Le récent sommet européen dédié à la relance de la croissance a permis à quelques acteurs de rappeler leurs priorités. Les grands patrons européens persistent dans un inébranlable « Go for growth ». Les syndicats ont invité à des mesures de relance supplémentaires afin, notamment, d’assurer la « nécessaire transition écologique ». Message récupéré par notre ministre socialiste des affaires sociales qui en appelle à un « grand pacte » en tripartite traditionnelle et un grand « deal » comme dans l’après-guerre (!). Les tenants des Transitions, eux, proposent un positionnement radicalement anticapitaliste.
« Pour retrouver le chemin de la croissance, il faut renouer avec les valeurs fondamentales qui ont fait le succès de l’économie de marché ». C’est en ces termes que les représentants de l’organisation Business Europe ont introduit leur plaidoyer destiné aux dirigeants des instances européennes à la veille du sommet extraordinaire consacré à la relance économique qui s’est tenu le 11 février dernier. Cet « Agenda 2010 – 2014 », articulé autour du slogan « Go for growth », ne fait pas dans la dentelle : « la croissance européenne se doit d’être doublée ». Sinon ? « Nous ne serons pas en mesure de résorber les déficits budgétaires ni de conserver à terme notre niveau de protection sociale », menace Jürgen Thumann, président de Business Europe. Il semble oublier en passant que lesdits déficits budgétaires résultent notamment de la nécessité devant laquelle ont été placé les Etats de « corriger » les dérives d’un système capitaliste que l’organisation patronale souhaite voir ici renforcés!
Un pacte social (et de croissance)
Les syndicats de leur côté, par la voix de la Confédération européenne des Syndicats, ont également rencontré le « Premier » européen. Leur discours se veut plus nuancé, voire progressiste. Objectif de leur rencontre ? « Réclamer une Europe sociale qui offre des perspectives aux travailleurs et aux chômeurs ». Pour ce faire, il importe de planifier des mesures de relance supplémentaires. Celles-ci seraient financées « d’une part, en canalisant l’épargne des citoyens européens vers des investissements productifs et, d’autre part, en allant chercher des recettes fiscales supplémentaires, en particulier pour l’indispensable transition écologique ». Socialisons (et si possible verdissons) le capitalisme donc en renforçant la puissance de l’Etat.
Notre vice-Première et Ministre des Affaires sociales, la socialiste Laurette Onkelinx, s’inscrit dans cette veine et plaide pour un « grand pacte ». Elle propose un « deal » : « Comme dans l’après-guerre.

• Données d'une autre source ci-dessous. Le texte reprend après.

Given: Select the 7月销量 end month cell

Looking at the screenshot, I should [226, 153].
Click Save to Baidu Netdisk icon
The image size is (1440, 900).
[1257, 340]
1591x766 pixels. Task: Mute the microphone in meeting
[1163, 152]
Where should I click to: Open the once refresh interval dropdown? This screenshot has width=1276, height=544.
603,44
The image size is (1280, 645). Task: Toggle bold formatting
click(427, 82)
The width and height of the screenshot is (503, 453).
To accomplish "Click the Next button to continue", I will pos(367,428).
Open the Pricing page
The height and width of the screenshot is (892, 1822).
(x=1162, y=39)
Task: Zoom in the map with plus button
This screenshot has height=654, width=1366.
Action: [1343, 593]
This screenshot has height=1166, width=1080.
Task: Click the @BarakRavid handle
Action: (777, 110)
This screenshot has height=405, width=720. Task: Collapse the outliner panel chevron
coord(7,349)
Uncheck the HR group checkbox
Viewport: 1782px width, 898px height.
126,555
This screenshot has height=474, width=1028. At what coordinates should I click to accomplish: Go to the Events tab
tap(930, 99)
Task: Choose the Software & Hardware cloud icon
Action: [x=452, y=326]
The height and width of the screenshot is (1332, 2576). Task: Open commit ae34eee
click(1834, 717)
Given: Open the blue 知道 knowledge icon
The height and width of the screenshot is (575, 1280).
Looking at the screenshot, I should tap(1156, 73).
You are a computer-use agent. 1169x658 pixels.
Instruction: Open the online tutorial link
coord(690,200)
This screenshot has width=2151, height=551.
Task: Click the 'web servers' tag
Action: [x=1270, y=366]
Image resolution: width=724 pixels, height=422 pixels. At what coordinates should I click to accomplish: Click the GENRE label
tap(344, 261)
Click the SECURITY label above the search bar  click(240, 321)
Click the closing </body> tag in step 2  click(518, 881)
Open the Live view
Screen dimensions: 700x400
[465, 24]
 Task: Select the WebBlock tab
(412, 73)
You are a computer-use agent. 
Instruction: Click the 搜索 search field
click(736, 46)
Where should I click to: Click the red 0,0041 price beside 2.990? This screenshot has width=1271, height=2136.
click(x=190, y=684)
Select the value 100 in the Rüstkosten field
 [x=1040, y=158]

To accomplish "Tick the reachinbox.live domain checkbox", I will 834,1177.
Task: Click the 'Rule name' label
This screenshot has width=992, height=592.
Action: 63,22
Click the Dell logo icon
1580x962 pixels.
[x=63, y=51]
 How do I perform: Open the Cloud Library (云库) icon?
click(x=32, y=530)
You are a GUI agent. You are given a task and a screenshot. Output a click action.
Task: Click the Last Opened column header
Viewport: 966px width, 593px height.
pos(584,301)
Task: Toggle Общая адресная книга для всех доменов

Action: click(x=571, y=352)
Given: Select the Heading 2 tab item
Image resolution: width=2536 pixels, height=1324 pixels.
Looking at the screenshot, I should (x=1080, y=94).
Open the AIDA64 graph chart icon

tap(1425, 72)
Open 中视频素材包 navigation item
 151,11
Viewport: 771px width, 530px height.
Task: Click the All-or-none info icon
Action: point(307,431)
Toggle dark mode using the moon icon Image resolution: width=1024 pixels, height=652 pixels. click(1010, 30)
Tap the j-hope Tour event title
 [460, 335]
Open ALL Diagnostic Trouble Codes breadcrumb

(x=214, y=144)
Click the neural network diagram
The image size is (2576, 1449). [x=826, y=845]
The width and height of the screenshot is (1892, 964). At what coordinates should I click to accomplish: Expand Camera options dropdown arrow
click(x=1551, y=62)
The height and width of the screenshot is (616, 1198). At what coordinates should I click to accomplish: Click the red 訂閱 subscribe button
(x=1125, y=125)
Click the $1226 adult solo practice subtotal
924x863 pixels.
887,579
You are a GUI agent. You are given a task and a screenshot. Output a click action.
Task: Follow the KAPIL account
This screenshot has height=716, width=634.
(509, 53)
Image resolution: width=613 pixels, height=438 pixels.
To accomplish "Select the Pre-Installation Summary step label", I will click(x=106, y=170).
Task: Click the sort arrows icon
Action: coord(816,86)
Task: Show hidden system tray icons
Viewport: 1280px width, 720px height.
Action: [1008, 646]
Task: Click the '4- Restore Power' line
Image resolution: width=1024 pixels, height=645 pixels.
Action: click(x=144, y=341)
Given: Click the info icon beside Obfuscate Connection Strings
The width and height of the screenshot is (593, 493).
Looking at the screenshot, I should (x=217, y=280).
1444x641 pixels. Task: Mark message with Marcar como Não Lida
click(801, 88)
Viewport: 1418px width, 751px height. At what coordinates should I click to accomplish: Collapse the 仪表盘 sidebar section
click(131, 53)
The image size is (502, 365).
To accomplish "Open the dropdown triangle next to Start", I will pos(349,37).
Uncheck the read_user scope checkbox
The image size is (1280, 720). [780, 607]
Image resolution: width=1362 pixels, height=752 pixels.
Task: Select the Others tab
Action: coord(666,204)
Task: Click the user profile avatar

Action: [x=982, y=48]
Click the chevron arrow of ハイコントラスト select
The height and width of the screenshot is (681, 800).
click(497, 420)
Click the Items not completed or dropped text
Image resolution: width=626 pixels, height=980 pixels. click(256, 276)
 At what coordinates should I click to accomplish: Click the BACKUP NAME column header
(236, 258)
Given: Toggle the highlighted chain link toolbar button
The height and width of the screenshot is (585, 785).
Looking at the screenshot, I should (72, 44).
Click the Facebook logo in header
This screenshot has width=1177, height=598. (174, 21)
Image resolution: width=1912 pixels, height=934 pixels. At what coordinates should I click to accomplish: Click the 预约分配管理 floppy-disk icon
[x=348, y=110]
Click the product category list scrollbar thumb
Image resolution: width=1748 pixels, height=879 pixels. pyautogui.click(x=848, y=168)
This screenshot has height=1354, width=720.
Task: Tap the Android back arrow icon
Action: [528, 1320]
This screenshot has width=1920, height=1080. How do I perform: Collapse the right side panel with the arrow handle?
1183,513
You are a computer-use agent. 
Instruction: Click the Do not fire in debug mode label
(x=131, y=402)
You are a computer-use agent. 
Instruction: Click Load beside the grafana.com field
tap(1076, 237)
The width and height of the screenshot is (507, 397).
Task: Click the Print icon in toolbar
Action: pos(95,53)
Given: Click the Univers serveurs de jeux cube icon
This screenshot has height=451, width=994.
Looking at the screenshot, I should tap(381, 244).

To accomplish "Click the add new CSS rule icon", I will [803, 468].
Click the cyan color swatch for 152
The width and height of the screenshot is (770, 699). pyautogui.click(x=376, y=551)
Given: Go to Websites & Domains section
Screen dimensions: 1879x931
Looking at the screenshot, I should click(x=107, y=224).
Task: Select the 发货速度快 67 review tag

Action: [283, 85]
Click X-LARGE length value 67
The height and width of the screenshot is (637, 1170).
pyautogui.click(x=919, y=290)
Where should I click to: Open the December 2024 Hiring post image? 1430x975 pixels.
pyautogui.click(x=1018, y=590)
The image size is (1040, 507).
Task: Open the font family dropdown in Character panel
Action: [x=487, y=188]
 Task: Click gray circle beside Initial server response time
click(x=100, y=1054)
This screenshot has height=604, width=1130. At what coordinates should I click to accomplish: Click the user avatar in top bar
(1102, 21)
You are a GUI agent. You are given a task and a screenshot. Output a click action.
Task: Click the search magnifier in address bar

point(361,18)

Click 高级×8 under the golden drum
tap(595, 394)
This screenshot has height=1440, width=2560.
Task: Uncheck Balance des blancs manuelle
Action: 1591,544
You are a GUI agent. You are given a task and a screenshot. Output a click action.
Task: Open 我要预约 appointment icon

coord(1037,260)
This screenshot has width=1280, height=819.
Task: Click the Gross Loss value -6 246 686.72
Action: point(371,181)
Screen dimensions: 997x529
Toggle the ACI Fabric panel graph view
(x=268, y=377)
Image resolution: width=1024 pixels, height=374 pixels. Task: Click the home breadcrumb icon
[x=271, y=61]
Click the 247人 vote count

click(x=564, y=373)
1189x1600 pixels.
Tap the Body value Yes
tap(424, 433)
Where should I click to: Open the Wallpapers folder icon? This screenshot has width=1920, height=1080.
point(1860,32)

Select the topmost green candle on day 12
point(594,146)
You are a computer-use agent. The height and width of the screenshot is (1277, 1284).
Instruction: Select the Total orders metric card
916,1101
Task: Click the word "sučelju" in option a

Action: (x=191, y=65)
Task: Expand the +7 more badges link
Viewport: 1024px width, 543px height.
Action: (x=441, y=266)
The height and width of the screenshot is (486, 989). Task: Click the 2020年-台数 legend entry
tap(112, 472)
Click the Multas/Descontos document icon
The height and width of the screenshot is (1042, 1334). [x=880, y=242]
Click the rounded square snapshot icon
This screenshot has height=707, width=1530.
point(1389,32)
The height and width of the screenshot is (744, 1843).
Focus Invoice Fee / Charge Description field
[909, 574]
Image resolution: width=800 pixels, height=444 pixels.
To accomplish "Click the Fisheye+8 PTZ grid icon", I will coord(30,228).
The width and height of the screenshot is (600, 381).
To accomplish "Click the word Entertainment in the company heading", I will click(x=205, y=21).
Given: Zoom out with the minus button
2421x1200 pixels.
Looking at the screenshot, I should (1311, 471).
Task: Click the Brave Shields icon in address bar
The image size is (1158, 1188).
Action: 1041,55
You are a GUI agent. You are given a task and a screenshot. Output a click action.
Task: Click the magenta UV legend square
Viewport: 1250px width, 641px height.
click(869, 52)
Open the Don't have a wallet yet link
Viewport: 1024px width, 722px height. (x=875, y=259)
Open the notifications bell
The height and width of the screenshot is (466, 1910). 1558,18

En tripartite patronat-syndicat-gouvernement. Ensemble, disons que le financement de la Sécu par les cotisations sociales ne doit pas excéder 50 %. Ce qui donnera un plus aux entreprises et aux salaires. Et pour que notre modèle social reste intact : il faudra trouver des recettes « alternatives » en Sécu, en abondance. Via l’impôt des sociétés, ou par des formes nouvelles de taxation du capital, ou en décourageant les comportements néfastes à l’environnement. »
Etre anticapitaliste
Soutenir le capitalisme vert, c’est réaffirmer sa foi en la logique de la croissance financière qui pourtant nous a, à maintes reprises, montré ses limites. C’est aussi faire l’impasse sur la question de la finitude de nos ressources naturelles qui ne peut que battre en brèche cette idéologie de la croissance continue. C’est aussi nier le coût social qu’elle inflige à certains. Exploitations et aliénations ne sont-ils pas justement au c½ur de la machine capitaliste ? C’est enfin oublier que toute croissance, verte ou non, pousse à la consommation : « la ressource humaine doit également être rendue « consommative », afin de soutenir la croissance productiviste par une croissance consumériste » (Christian Arnsperger).
Ceci étant, il faut oser la transition économique vers une économie post-capitaliste où les principes de base de notre existence seraient complètement repensés. Et cesser de se borner à teindre de vert un système vicieux, incompatible avec les valeurs humaines fondamentales. Ainsi, « être réellement écologiste, c’est donc nécessairement être anticapitaliste » (C. Arnsperger in Politique, février 2010).